Scientists have long known that wild seabirds ingest bits of plastic pollution as they feed, but a study published on 27th March 2023 [1] shows the tiny particles don’t just clog or transit the stomach but can subvert its complex mix of good and bad bacteria too.
Plastic-infested digestive tracts from two species of Atlantic seabirds, northern fulmars and Cory’s shearwaters, showed a decrease of mostly beneficial "indigenous" bacteria and more potentially harmful pathogens. There was also an increase in antibiotic-resistant and plastic-degrading microbes, researchers reported in the journal Nature Ecology & Evolution.
Certain types of microplastic, the findings suggested, may be leeching chemicals that disrupt the birds’ so-called gut microbiome.
Microplastics — produced when plastic products break down in the environment — are directly and indirectly ingested across most animal food chains. They can be found in every corner of the world, from the deepest oceans trenches to top of Mount Everest. In humans, they have been detected in the blood, breast milk and placentas.
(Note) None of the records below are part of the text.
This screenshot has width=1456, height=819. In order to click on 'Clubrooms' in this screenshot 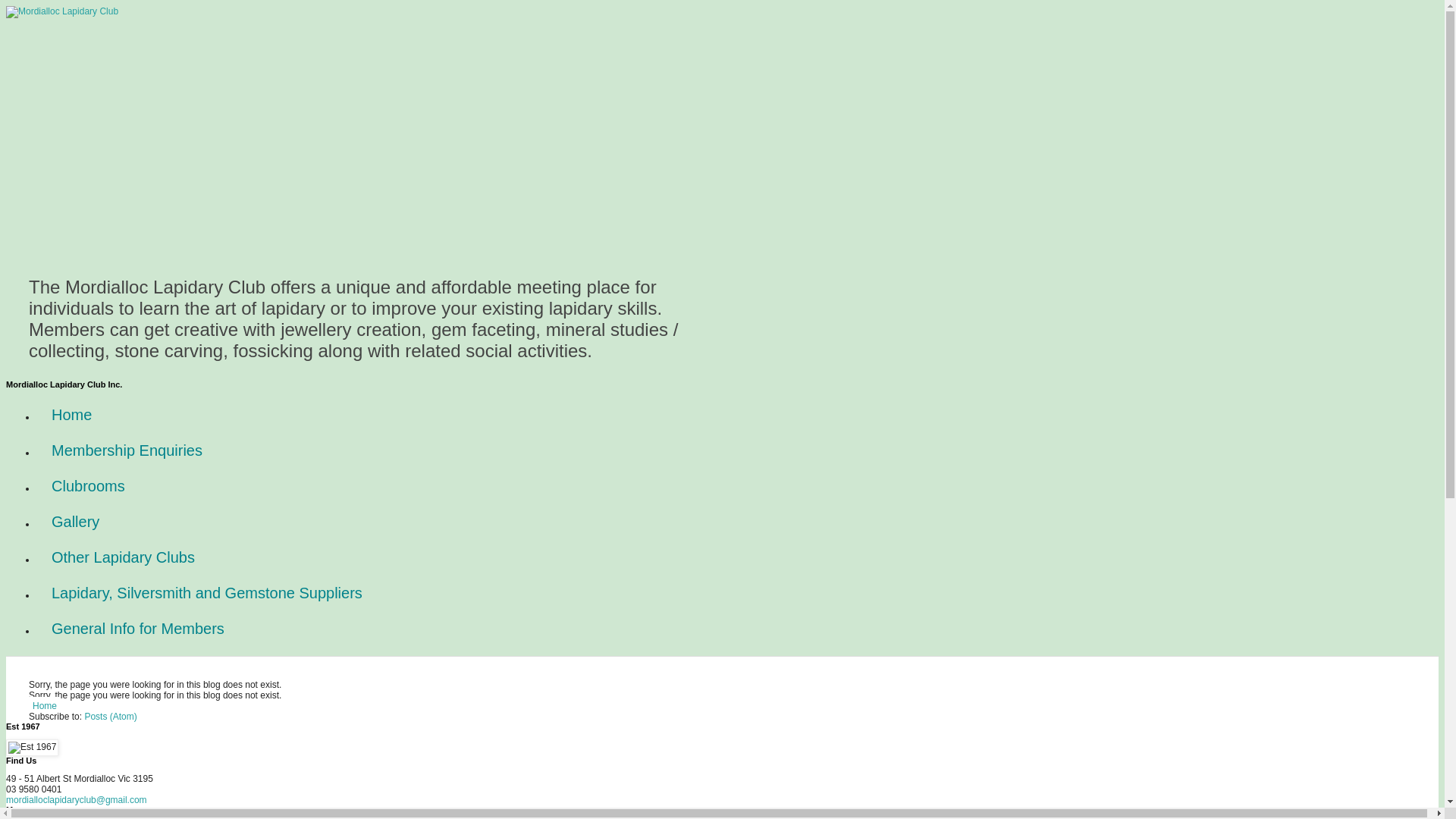, I will do `click(87, 486)`. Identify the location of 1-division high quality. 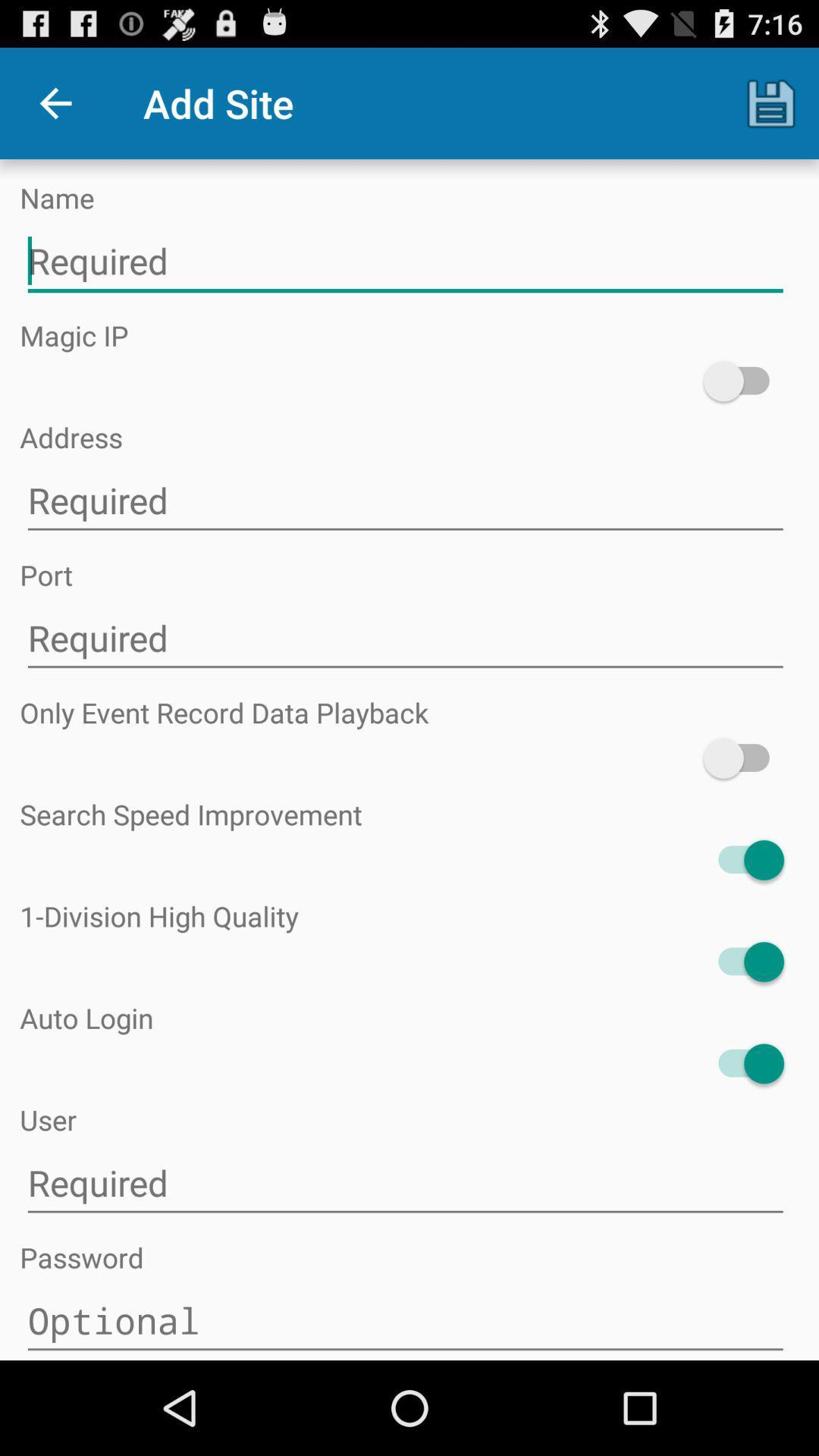
(742, 961).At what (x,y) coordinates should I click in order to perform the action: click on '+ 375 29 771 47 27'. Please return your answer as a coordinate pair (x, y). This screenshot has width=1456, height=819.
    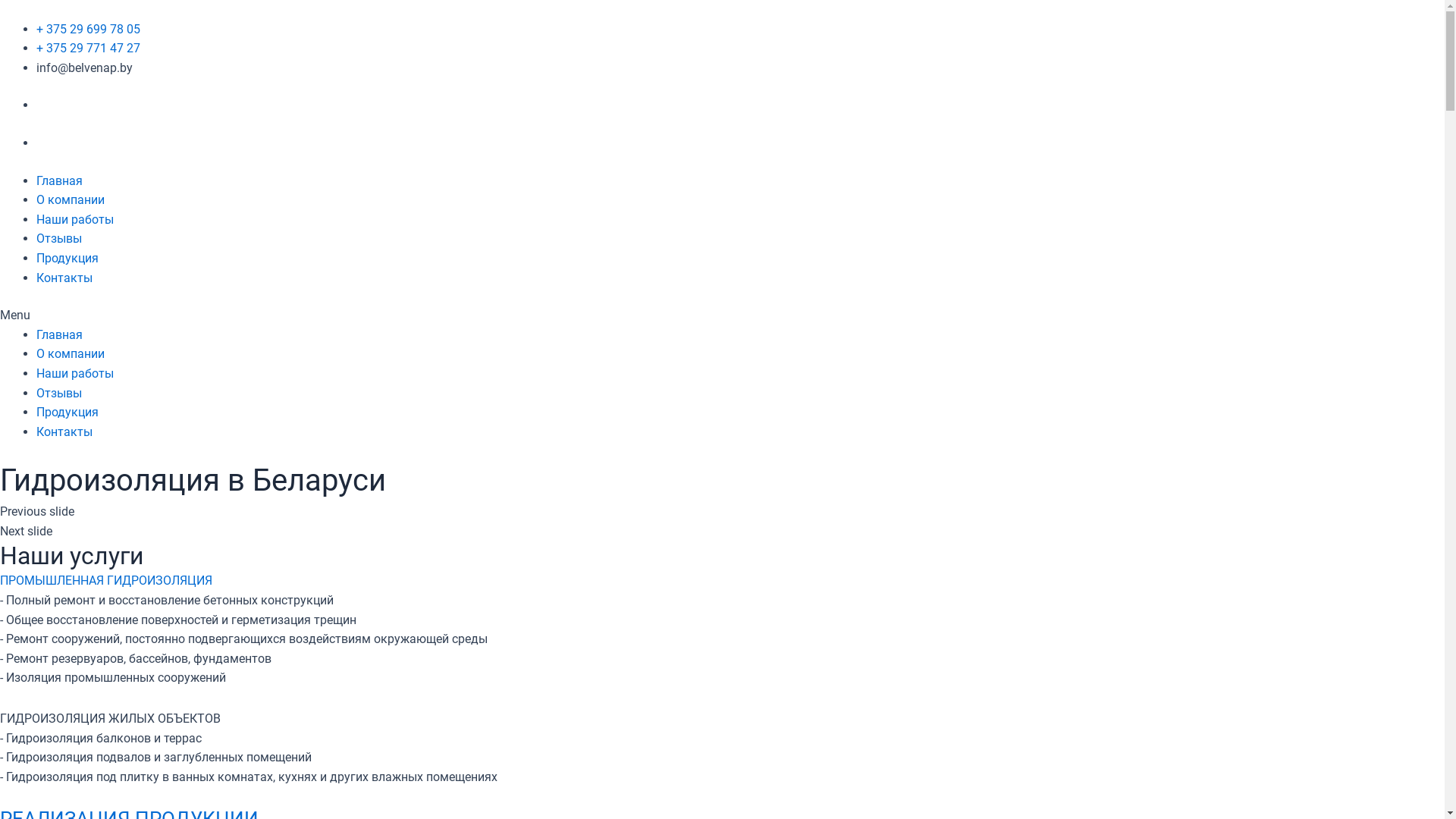
    Looking at the image, I should click on (36, 47).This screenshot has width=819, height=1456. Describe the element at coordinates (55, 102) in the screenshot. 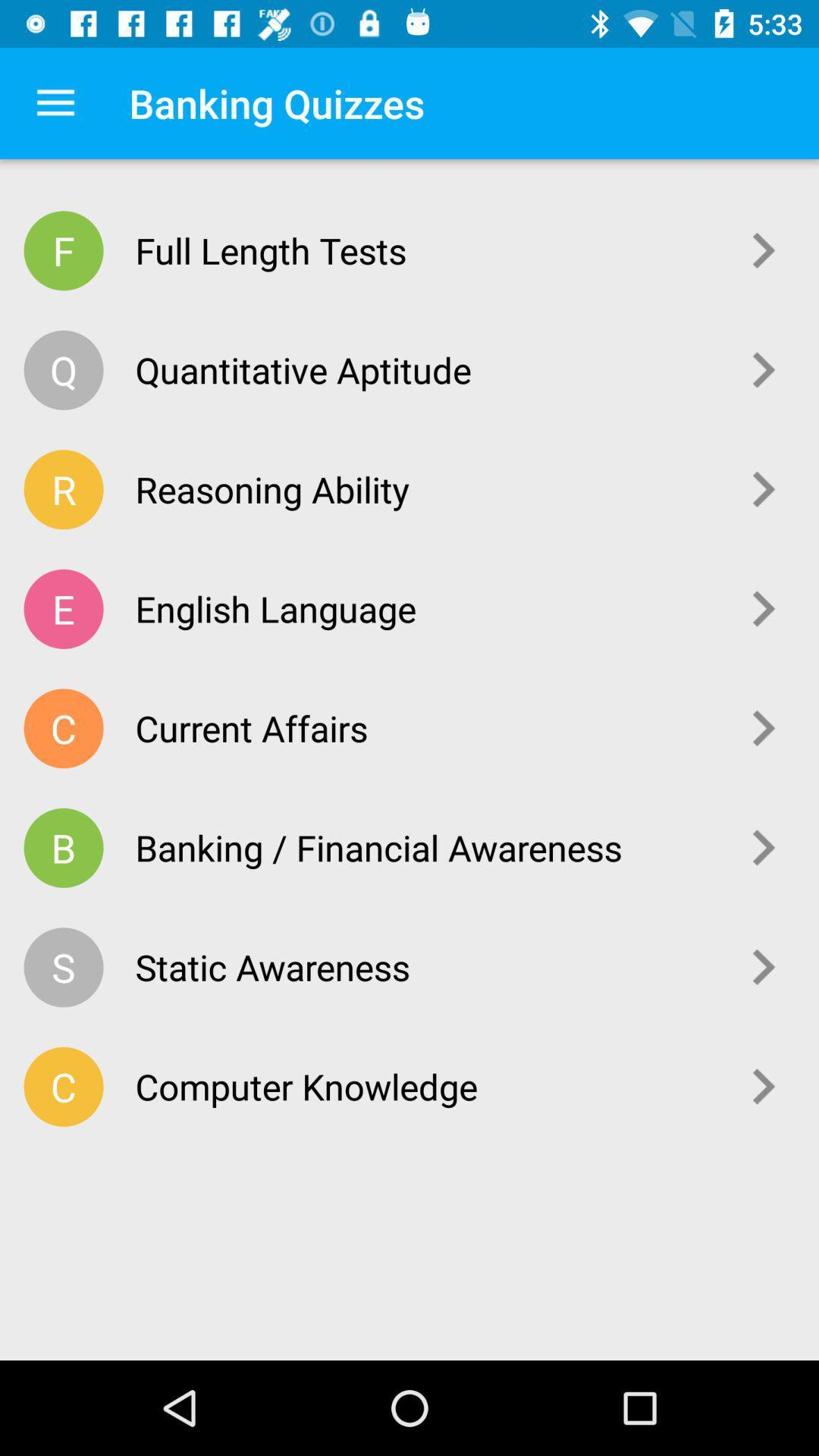

I see `the icon above f item` at that location.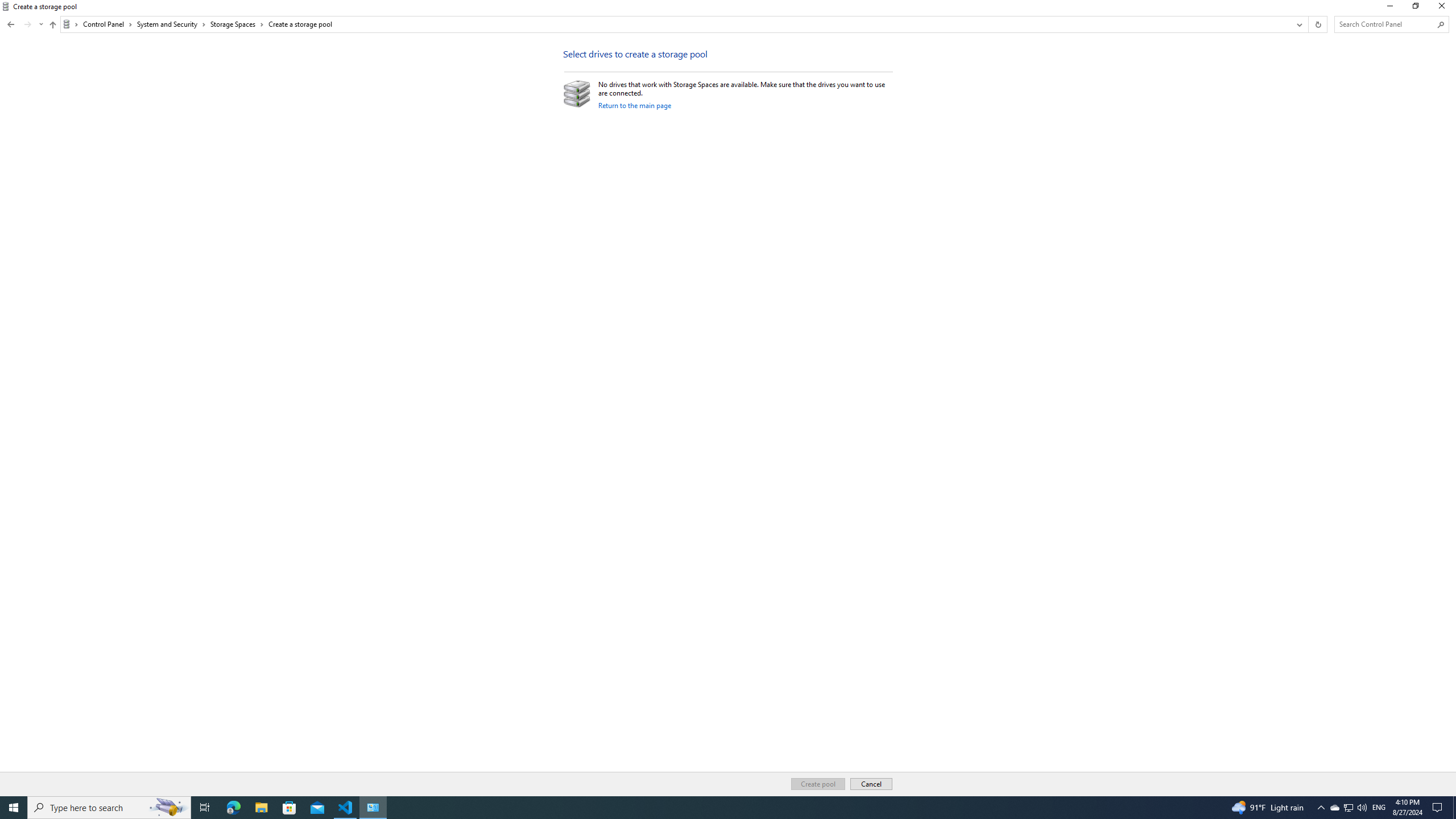  I want to click on 'Create a storage pool', so click(300, 24).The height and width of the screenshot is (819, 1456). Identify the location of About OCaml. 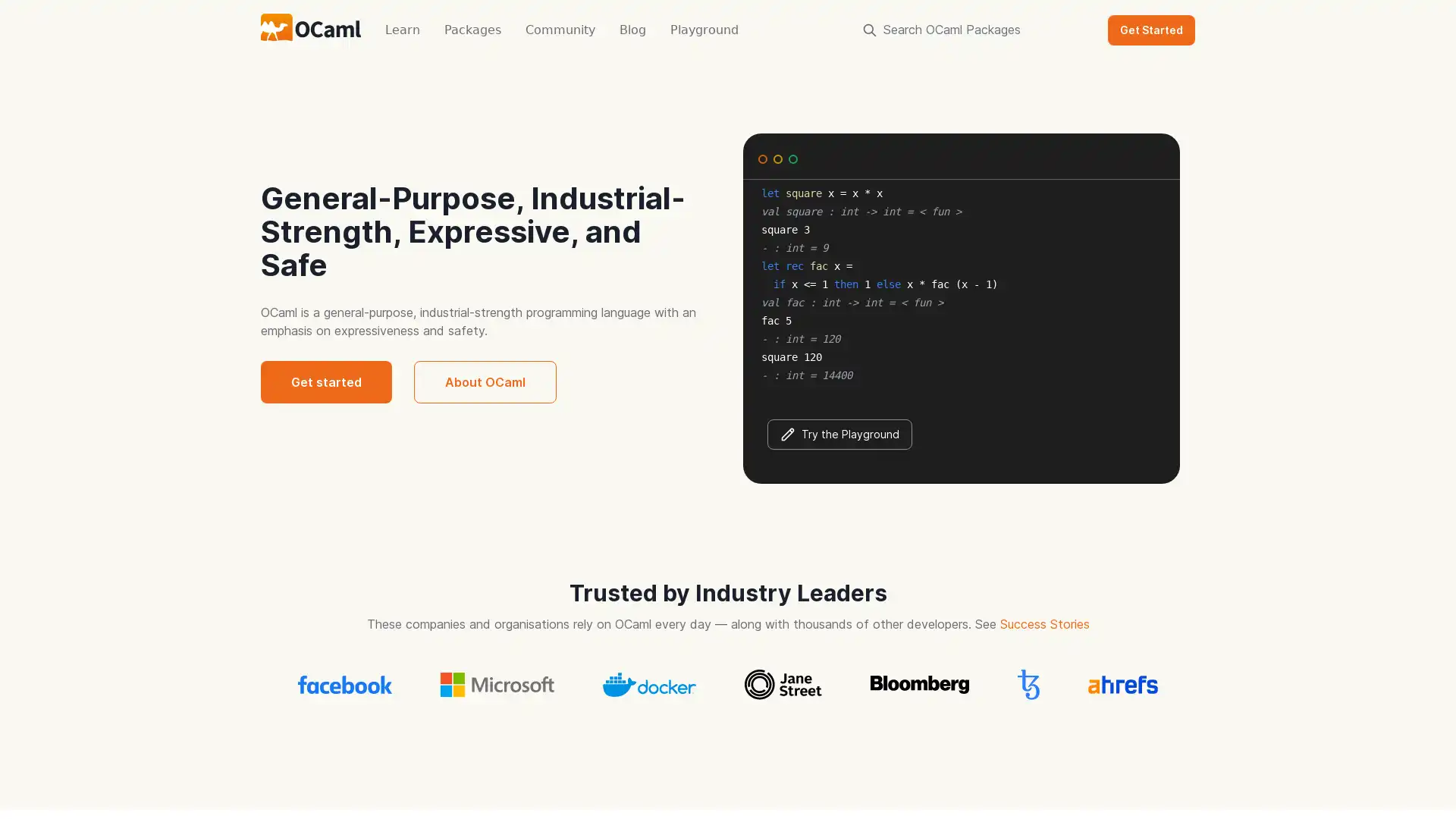
(484, 381). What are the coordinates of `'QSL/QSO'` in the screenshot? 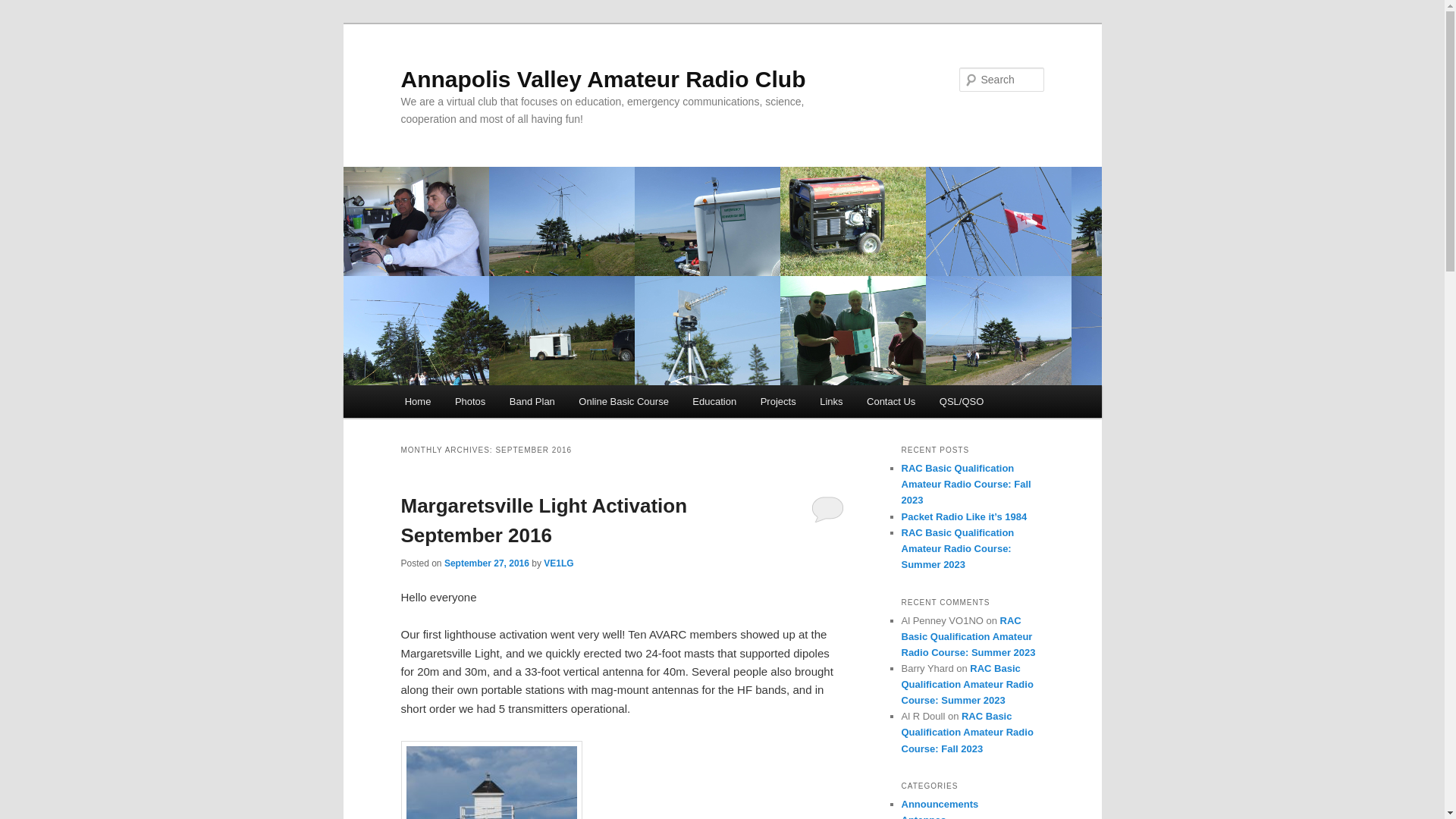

The new study supports previous findings that prolonged ingestion of microplastics causes an imbalance of healthy and unhealthy bacteria in the stomach, a condition known as gut dysbiosis.
The implications are far-reaching. Like humans, birds have evolved with a vast network of microbes, including bacteria, that live in our bodies in communities called microbiomes. Some microbes cause diseases, but most exist as "friendly" bacteria with a critical role in digestion, immune response and other critical functions.
"There’s a symbiosis that goes on — and that’s the case in the seabirds as well as in humans," lead author Gloria Fackelmann of Ulm University in Germany told AFP.
The authors hope the findings in seabirds will spur related studies for humans. "If this manmade substance could alter our microbiome, I think that should make people think," said Fackelmann.